Portrait of Patricia Goldman-Rakic.

FIGURE 1.23

Patricia Goldman-Rakic (1937–2003).

What has come to be a hallmark of cognitive neuroscience is that it is made up of an insalata mista (“mixed salad”) of different disciplines. Miller had stuck his nose into the worlds of linguistics and computer science and had come out with revelations for psychology and neuroscience. In the same vein, in the 1970s Patricia Goldman-Rakic (Figure 1.23) put together a multidisciplinary team of people working in biochemistry, anatomy, electrophysiology, pharmacology, and behavior. She was curious about one of Brenda Milner’s memory systems, working memory, and chose to ignore the behaviorists’ claim that the higher cognitive function of the prefrontal cortex could not be studied. As a result, she produced the first description of the circuitry of the prefrontal cortex and how it relates to working memory (Goldman-Rakic, 1987).

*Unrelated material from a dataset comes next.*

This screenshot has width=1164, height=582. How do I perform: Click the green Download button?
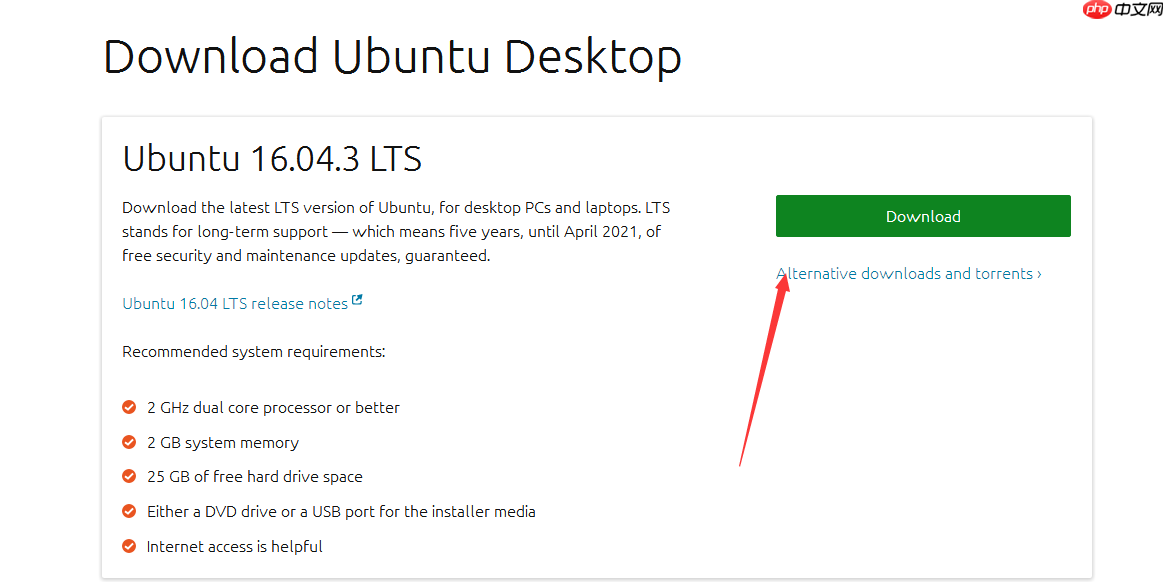[921, 215]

Later, Goldman-Rakic discovered that individual cells in the prefrontal cortex are dedicated to specific memory tasks, such as remembering a face or a voice. She also performed the first studies on the influence of dopamine on the prefrontal cortex. Her findings caused a phase shift in the understanding of many mental illnesses—including schizophrenia, which previously had been thought to be the result of bad parenting.